* **Entries on where items are located**:
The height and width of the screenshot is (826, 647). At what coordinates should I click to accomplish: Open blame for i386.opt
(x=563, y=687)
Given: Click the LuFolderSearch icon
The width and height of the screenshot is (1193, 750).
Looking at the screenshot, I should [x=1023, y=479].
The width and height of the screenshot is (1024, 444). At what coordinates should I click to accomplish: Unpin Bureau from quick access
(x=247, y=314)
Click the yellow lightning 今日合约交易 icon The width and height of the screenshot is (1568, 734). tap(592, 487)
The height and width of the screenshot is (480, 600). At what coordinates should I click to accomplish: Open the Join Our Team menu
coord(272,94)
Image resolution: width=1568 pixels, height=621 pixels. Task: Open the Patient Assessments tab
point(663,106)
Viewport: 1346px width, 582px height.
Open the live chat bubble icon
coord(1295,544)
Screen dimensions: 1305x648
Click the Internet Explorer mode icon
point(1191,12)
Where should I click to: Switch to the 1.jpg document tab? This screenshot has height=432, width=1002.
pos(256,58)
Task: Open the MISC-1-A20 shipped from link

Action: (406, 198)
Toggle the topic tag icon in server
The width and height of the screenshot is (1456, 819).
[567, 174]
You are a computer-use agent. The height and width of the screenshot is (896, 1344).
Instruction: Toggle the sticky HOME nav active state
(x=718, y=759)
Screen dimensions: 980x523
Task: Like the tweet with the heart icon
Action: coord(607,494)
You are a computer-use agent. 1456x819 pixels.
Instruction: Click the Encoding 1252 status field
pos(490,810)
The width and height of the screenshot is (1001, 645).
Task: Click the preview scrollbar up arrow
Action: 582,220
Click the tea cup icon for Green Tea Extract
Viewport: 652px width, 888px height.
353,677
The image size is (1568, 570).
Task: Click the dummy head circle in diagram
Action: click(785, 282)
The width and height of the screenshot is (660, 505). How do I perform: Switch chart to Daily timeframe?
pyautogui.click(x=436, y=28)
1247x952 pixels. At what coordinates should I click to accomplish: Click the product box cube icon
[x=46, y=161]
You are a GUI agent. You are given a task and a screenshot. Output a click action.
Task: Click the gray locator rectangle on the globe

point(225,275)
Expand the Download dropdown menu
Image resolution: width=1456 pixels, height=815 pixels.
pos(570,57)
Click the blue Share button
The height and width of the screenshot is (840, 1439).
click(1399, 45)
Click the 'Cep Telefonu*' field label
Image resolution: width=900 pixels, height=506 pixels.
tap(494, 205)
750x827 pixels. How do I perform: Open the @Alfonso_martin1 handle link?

* **What you should do**: Format every line of the rows above as a Markdown table with two columns, No. and Line. Number the lines in order and skip any blank ones.

* **Written solution**:
| No. | Line |
|---|---|
| 1 | The height and width of the screenshot is (826, 647). At what coordinates should I click to accomplish: Open blame for i386.opt |
| 2 | (x=563, y=687) |
| 3 | Given: Click the LuFolderSearch icon |
| 4 | The width and height of the screenshot is (1193, 750). |
| 5 | Looking at the screenshot, I should [x=1023, y=479]. |
| 6 | The width and height of the screenshot is (1024, 444). At what coordinates should I click to accomplish: Unpin Bureau from quick access |
| 7 | (x=247, y=314) |
| 8 | Click the yellow lightning 今日合约交易 icon The width and height of the screenshot is (1568, 734). tap(592, 487) |
| 9 | The height and width of the screenshot is (480, 600). At what coordinates should I click to accomplish: Open the Join Our Team menu |
| 10 | coord(272,94) |
| 11 | Image resolution: width=1568 pixels, height=621 pixels. Task: Open the Patient Assessments tab |
| 12 | point(663,106) |
| 13 | Viewport: 1346px width, 582px height. |
| 14 | Open the live chat bubble icon |
| 15 | coord(1295,544) |
| 16 | Screen dimensions: 1305x648 |
| 17 | Click the Internet Explorer mode icon |
| 18 | point(1191,12) |
| 19 | Where should I click to: Switch to the 1.jpg document tab? This screenshot has height=432, width=1002. |
| 20 | pos(256,58) |
| 21 | Task: Open the MISC-1-A20 shipped from link |
| 22 | Action: (406, 198) |
| 23 | Toggle the topic tag icon in server |
| 24 | The width and height of the screenshot is (1456, 819). |
| 25 | [567, 174] |
| 26 | You are a computer-use agent. The height and width of the screenshot is (896, 1344). |
| 27 | Instruction: Toggle the sticky HOME nav active state |
| 28 | (x=718, y=759) |
| 29 | Screen dimensions: 980x523 |
| 30 | Task: Like the tweet with the heart icon |
| 31 | Action: coord(607,494) |
| 32 | You are a computer-use agent. 1456x819 pixels. |
| 33 | Instruction: Click the Encoding 1252 status field |
| 34 | pos(490,810) |
| 35 | The width and height of the screenshot is (1001, 645). |
| 36 | Task: Click the preview scrollbar up arrow |
| 37 | Action: 582,220 |
| 38 | Click the tea cup icon for Green Tea Extract |
| 39 | Viewport: 652px width, 888px height. |
| 40 | 353,677 |
| 41 | The image size is (1568, 570). |
| 42 | Task: Click the dummy head circle in diagram |
| 43 | Action: click(785, 282) |
| 44 | The width and height of the screenshot is (660, 505). How do I perform: Switch chart to Daily timeframe? |
| 45 | pyautogui.click(x=436, y=28) |
| 46 | 1247x952 pixels. At what coordinates should I click to accomplish: Click the product box cube icon |
| 47 | [x=46, y=161] |
| 48 | You are a GUI agent. You are given a task and a screenshot. Output a click action. |
| 49 | Task: Click the gray locator rectangle on the globe |
| 50 | point(225,275) |
| 51 | Expand the Download dropdown menu |
| 52 | Image resolution: width=1456 pixels, height=815 pixels. |
| 53 | pos(570,57) |
| 54 | Click the blue Share button |
| 55 | The height and width of the screenshot is (840, 1439). |
| 56 | click(1399, 45) |
| 57 | Click the 'Cep Telefonu*' field label |
| 58 | Image resolution: width=900 pixels, height=506 pixels. |
| 59 | tap(494, 205) |
| 60 | 750x827 pixels. How do I perform: Open the @Alfonso_martin1 handle link? |